Collected data entries

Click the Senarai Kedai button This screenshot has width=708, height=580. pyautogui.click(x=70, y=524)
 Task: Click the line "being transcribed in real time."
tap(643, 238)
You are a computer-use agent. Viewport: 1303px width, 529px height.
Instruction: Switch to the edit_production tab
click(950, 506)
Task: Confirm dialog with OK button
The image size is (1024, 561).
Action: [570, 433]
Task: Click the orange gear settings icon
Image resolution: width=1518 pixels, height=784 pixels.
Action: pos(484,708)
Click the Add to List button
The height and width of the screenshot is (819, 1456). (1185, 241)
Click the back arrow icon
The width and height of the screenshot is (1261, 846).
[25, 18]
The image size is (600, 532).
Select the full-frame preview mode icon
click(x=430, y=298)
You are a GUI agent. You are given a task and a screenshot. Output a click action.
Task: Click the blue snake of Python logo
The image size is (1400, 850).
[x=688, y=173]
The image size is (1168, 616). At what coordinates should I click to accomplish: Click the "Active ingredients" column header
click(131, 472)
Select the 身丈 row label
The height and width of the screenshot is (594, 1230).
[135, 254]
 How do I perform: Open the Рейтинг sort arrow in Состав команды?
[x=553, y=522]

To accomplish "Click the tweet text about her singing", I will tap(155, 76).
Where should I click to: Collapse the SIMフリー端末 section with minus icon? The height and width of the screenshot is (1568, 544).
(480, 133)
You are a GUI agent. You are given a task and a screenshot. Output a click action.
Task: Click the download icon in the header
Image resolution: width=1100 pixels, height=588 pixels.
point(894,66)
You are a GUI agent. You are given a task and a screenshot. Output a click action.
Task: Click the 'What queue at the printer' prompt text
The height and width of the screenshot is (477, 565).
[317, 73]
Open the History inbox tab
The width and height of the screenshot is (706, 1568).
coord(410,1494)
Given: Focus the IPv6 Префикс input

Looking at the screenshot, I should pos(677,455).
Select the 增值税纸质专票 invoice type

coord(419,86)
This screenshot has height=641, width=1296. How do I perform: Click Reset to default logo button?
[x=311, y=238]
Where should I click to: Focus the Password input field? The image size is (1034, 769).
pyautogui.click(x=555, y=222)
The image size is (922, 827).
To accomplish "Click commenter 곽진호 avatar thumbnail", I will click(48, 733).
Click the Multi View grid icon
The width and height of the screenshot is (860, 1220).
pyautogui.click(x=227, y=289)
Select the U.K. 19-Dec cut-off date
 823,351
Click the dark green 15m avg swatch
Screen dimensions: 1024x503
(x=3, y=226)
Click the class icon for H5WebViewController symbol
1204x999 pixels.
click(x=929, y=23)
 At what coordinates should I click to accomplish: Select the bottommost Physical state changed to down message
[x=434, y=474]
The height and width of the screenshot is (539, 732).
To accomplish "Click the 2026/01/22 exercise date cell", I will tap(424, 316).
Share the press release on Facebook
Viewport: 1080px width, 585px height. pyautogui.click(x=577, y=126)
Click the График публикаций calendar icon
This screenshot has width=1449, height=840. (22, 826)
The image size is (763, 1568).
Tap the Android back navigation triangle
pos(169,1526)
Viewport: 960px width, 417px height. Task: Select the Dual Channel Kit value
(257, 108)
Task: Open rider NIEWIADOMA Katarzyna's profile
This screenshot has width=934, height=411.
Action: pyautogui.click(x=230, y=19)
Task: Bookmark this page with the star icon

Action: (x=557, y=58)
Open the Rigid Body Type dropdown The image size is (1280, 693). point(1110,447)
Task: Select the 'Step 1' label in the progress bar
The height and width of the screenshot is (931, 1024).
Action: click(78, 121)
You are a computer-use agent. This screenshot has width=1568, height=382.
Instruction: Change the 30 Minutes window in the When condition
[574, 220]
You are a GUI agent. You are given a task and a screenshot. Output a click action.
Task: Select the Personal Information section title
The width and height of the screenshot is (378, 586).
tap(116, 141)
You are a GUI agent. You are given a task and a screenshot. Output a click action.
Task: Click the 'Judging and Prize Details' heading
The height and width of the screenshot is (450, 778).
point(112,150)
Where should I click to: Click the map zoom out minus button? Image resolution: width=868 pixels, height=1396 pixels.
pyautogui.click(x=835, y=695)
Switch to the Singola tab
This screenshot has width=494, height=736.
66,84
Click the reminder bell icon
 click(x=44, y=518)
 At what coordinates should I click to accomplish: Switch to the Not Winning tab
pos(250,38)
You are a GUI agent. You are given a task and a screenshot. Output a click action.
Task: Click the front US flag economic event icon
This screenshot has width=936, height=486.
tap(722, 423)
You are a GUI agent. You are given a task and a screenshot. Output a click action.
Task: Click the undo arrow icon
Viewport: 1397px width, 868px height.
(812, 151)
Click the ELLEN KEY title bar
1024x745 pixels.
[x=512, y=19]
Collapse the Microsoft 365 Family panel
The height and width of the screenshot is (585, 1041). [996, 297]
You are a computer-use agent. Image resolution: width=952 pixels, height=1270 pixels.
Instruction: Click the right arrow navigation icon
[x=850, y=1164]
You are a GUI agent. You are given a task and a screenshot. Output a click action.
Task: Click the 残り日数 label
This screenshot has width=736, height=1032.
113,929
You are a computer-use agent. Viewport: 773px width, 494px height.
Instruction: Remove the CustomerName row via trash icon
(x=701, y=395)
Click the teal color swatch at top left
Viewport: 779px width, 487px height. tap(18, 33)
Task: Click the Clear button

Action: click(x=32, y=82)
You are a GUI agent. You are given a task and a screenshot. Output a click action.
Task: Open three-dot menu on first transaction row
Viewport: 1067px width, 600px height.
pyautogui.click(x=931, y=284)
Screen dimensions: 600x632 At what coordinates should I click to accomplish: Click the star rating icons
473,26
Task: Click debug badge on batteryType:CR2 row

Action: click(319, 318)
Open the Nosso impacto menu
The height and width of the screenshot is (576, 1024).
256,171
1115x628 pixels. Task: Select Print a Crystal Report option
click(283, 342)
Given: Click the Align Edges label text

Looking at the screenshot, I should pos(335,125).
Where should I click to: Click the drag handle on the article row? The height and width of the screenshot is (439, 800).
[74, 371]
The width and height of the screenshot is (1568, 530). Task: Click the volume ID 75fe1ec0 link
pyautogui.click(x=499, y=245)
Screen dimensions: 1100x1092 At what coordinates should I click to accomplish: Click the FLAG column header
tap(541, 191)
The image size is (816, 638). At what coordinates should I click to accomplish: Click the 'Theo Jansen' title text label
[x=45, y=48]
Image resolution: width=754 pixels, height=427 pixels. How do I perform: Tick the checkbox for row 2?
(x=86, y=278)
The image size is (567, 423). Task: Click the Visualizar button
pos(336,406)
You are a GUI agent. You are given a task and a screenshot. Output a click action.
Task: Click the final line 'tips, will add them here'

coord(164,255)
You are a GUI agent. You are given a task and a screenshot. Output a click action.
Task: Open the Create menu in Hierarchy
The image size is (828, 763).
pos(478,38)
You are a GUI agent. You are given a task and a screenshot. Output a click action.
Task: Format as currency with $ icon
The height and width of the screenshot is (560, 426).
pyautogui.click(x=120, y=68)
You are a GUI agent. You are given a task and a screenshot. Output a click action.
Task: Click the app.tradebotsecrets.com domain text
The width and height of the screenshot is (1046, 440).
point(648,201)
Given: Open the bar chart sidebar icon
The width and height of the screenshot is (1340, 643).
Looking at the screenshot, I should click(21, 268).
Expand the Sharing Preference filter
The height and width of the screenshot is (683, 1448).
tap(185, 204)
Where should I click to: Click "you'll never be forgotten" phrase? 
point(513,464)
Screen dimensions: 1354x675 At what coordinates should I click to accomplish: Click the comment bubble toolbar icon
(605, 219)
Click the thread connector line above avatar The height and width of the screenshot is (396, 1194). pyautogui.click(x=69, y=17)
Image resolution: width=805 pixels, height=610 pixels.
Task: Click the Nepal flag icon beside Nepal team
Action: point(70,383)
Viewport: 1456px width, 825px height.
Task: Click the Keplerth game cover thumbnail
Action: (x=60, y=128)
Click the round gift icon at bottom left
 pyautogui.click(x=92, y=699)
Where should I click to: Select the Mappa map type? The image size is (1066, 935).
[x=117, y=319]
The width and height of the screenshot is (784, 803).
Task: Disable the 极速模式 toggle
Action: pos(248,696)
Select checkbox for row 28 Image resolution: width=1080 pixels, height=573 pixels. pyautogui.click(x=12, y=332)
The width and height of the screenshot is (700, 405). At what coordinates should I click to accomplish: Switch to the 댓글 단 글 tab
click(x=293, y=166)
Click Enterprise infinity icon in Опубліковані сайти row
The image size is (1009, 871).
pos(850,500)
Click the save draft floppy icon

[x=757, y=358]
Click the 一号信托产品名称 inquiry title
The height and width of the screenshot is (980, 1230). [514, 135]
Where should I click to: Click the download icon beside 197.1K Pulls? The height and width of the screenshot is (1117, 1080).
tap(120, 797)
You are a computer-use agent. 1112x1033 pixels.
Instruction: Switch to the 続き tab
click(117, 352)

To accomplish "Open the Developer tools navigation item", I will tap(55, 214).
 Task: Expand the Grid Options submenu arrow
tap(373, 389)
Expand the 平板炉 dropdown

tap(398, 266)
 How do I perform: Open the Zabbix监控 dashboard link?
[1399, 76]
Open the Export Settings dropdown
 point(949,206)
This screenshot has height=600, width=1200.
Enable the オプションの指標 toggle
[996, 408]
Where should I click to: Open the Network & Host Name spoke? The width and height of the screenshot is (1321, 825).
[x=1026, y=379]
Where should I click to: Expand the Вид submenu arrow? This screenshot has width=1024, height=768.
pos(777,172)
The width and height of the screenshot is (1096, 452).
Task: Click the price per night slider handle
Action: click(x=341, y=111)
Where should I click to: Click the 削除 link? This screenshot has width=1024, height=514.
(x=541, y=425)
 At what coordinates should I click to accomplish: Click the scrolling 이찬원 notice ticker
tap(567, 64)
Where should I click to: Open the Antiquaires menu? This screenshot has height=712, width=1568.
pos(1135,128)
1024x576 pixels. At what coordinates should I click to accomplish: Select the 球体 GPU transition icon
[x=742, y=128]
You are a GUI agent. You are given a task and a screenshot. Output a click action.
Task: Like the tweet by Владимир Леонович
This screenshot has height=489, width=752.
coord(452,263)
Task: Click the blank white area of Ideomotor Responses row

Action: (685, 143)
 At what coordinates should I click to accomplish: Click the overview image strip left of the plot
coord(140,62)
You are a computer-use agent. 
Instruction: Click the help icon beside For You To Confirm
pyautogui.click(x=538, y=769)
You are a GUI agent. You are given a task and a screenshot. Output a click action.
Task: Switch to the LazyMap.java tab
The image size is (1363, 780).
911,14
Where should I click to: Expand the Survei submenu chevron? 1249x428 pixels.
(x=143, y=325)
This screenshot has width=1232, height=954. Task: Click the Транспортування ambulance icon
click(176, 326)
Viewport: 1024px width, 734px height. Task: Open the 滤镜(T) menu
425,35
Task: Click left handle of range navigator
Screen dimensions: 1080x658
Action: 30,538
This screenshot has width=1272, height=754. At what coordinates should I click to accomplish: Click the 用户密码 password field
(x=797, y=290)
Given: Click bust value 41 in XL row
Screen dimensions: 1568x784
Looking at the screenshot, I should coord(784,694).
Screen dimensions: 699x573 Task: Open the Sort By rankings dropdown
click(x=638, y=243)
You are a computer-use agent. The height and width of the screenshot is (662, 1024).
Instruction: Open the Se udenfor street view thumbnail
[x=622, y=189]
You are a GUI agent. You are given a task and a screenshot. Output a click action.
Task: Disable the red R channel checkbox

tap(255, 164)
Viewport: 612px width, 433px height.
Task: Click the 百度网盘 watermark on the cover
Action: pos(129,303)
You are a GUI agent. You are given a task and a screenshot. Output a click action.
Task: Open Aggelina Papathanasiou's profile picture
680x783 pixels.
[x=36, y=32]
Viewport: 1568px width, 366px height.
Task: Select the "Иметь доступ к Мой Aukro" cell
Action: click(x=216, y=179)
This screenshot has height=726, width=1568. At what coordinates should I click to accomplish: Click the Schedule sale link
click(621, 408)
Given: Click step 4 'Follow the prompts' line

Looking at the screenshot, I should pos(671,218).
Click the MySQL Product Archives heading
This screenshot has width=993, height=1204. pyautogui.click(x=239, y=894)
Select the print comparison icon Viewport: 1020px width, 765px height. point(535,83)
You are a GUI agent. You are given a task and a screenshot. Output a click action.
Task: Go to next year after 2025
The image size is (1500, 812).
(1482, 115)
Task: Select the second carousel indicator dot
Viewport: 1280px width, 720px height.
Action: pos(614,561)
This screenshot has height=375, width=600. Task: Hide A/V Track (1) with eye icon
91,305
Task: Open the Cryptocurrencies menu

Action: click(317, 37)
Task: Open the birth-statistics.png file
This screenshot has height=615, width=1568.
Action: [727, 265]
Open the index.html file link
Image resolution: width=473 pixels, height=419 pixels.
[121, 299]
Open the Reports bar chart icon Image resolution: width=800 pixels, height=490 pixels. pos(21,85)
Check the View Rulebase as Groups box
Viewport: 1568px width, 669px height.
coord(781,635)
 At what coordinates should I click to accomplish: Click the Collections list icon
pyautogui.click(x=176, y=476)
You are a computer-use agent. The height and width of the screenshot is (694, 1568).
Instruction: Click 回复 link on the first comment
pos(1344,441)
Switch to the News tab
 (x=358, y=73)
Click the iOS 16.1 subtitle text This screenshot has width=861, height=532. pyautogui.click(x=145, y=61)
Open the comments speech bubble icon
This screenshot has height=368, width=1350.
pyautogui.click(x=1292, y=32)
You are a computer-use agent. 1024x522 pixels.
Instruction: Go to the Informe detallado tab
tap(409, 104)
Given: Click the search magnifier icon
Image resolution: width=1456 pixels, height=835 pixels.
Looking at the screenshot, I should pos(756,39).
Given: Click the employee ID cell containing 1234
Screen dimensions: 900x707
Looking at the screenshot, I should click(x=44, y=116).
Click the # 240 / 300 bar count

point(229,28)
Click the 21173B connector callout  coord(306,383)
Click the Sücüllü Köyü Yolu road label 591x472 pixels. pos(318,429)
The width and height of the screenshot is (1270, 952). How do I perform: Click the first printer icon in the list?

• **WORK TASK**
From the line holding "is (694, 1568)." to the line holding "You are a computer-use agent. 1024x522", inclusive, restate each line above exactly as written.

• **SOLUTION TO THIS TASK**
You are a computer-use agent. The height and width of the screenshot is (694, 1568).
Instruction: Click 回复 link on the first comment
pos(1344,441)
Switch to the News tab
 (x=358, y=73)
Click the iOS 16.1 subtitle text This screenshot has width=861, height=532. pyautogui.click(x=145, y=61)
Open the comments speech bubble icon
This screenshot has height=368, width=1350.
pyautogui.click(x=1292, y=32)
You are a computer-use agent. 1024x522 pixels.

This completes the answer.